PASSAGE →

....................

Description Marshall Garey 2018-01-25 12:58:55 MST

See bug 4660.

The sbatch job was rejected and didn't print out the jobid, but a job record was created and could be viewed with scontrol show job and sacct. sbatch should print the job id if the job record is created.

Comment 1 Marshall Garey 2018-02-05 12:21:44 MST

I think this is possible - here's how I would approach it:

I believe it would involve changing the logic in slurm_submit_batch[_pack]_job to make sure a response is always sent back (never NULL). But also the logic in sbatch.c (main()) to distinguish between a successful and failed and successful batch submission, since right now if resp == NULL then it knows that the batch submission failed. So it would probably need a field added to the submit_response_msg_t struct that would say if the batch submission failed or not. And changing that would mean changing the protocol to pack/unpack that new field.

But I highly suspect this would mess up a bunch of other things that would then need to be fixed.

Since this isn't trivial and we don't have a SOW or sponsorship for this, I'm going to reassign this to dev-unassigned and let it sit on the back burner.

....................

STORED DATA →
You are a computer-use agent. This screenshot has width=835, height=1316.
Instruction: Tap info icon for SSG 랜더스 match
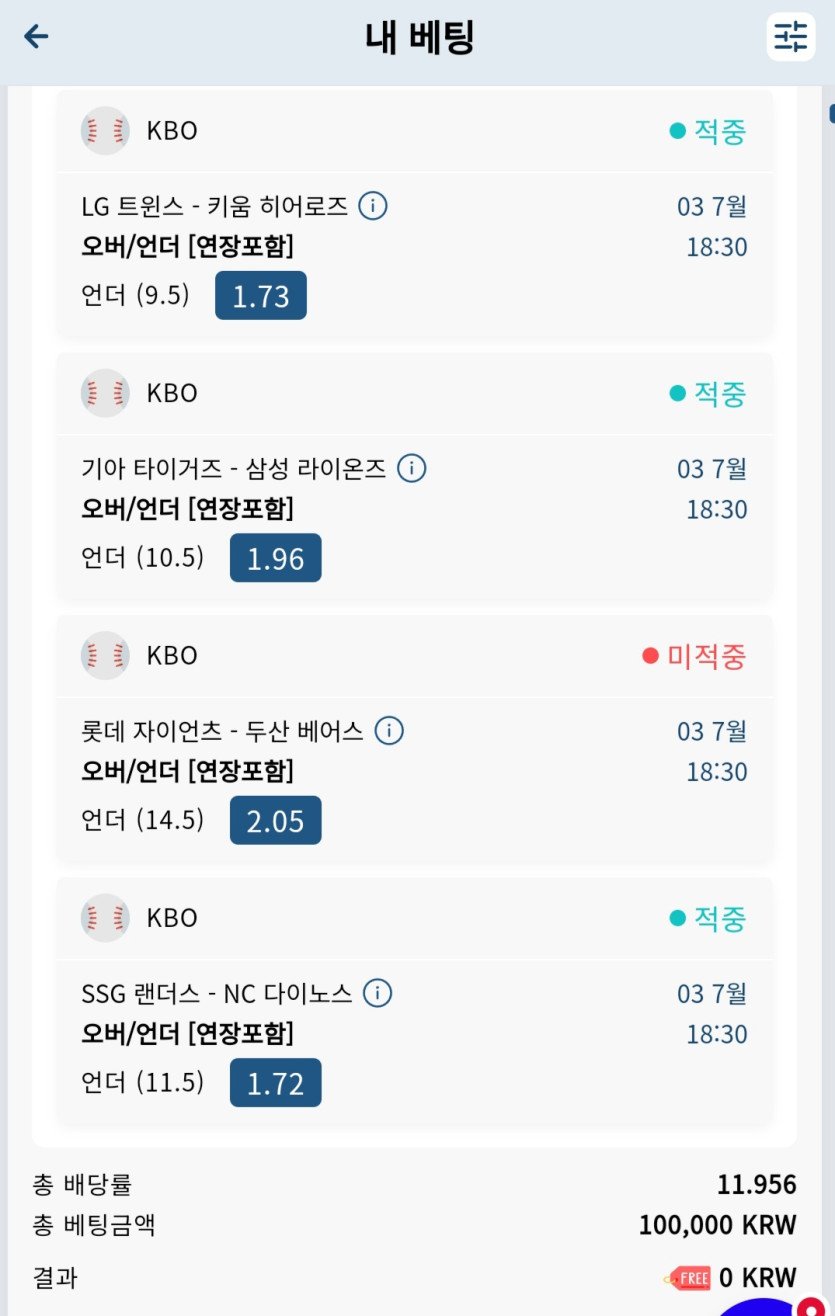point(377,994)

....................

SHORT PROBLEM 1 → Which commands does the bug report's opening description mention? List them all.
SHORT PROBLEM 2 → Revise the stretch of the bug report from "Since this isn't" through "the back burner." so that "shelf" replaces "back burner".

TASK RESPONSE 1 →
- sbatch
- scontrol show job
- sacct

TASK RESPONSE 2 →
Since this isn't trivial and we don't have a SOW or sponsorship for this, I'm going to reassign this to dev-unassigned and let it sit on the shelf.